Exercise – Put the records into a two-column CSV with the headers "prompt" and "answer", starting at the line that contains "You are a computer-use agent. This" and continuing through the end of the records. Give one row per record, with the record's text and its answer each in a single quoted field and any line breaks replaced by spaces.

Records for locating described items:

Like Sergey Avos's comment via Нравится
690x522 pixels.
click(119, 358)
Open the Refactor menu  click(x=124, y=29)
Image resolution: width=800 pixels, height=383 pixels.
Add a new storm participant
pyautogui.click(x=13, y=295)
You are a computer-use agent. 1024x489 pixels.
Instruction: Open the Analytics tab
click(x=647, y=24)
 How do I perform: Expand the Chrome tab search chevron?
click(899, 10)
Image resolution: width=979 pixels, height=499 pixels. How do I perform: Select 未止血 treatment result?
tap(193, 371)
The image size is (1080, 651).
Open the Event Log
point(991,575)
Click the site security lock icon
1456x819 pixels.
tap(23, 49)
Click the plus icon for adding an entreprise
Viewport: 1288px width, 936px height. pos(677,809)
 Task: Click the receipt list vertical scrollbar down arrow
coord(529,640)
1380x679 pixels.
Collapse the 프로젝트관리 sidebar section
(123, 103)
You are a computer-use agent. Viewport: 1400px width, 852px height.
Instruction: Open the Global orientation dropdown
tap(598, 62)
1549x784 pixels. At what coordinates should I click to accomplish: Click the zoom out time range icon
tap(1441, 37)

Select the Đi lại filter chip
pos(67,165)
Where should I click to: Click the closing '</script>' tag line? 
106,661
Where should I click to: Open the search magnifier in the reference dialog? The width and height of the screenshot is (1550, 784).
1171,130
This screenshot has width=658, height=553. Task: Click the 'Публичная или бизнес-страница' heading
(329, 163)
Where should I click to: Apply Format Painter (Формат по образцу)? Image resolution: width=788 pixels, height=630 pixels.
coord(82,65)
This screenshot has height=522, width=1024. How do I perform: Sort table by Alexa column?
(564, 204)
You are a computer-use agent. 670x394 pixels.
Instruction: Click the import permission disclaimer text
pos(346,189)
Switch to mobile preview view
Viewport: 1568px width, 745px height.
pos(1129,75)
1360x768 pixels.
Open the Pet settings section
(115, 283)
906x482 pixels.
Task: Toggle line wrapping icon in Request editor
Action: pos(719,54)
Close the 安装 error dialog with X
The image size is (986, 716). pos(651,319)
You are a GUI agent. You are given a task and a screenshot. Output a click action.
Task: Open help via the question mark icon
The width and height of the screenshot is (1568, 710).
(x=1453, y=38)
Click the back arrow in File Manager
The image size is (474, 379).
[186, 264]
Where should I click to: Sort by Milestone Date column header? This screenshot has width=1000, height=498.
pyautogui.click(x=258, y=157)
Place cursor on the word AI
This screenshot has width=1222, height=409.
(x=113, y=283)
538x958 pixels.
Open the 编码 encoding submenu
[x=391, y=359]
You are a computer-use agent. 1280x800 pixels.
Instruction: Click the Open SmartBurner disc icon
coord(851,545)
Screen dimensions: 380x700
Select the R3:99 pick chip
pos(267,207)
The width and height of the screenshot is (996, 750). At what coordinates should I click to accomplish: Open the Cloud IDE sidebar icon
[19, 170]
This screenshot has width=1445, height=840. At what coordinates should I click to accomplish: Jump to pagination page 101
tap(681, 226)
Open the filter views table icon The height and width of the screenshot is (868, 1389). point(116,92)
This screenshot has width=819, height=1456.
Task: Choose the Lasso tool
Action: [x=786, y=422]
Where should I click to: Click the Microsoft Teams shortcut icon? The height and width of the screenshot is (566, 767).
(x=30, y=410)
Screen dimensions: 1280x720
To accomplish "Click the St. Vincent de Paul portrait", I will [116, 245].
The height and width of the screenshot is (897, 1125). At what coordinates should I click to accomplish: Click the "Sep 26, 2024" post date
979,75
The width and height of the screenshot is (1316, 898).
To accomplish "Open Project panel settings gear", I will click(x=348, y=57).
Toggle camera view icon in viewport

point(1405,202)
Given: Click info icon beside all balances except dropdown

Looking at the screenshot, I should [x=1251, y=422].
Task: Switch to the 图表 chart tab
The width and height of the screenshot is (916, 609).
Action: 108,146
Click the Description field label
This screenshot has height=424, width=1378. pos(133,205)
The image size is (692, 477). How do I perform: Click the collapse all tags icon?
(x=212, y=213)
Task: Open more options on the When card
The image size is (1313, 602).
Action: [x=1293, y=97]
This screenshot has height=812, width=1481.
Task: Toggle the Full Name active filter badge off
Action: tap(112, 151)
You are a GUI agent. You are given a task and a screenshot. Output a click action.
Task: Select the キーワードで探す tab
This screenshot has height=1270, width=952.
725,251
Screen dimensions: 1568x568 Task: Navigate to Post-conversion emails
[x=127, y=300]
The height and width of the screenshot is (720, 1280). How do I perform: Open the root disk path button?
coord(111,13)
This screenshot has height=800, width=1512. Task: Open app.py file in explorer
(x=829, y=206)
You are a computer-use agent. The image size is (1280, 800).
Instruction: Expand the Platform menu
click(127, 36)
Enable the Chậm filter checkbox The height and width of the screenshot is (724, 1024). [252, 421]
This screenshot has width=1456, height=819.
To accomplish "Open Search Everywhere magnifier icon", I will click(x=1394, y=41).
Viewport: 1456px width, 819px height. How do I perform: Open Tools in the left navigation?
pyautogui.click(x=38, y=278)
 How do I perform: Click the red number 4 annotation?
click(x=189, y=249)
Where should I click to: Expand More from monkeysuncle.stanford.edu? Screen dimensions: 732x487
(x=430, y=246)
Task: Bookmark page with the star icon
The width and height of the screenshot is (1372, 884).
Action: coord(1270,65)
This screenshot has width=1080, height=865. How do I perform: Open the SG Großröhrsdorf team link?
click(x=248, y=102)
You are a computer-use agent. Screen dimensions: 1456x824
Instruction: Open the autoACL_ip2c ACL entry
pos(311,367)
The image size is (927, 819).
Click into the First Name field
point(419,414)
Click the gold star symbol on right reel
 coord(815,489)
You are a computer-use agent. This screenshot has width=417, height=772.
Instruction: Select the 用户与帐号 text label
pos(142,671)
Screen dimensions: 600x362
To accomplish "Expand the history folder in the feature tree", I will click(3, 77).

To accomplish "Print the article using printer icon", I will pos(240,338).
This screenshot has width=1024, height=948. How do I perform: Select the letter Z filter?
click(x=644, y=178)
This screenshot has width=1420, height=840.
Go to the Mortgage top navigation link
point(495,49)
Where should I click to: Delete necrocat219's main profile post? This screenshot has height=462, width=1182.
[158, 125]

The answer –
prompt,answer
"You are a computer-use agent. This screenshot has width=417, height=772. Instruction: Select the 用户与帐号 text label","pos(142,671)"
"Screen dimensions: 600x362 To accomplish ""Expand the history folder in the feature tree"",","I will click(3, 77)."
"To accomplish ""Print the article using printer icon"",","I will pos(240,338)."
"This screenshot has width=1024, height=948. How do I perform: Select the letter Z filter?","click(x=644, y=178)"
"This screenshot has width=1420, height=840. Go to the Mortgage top navigation link","point(495,49)"
"Where should I click to: Delete necrocat219's main profile post? This screenshot has height=462, width=1182.","[158, 125]"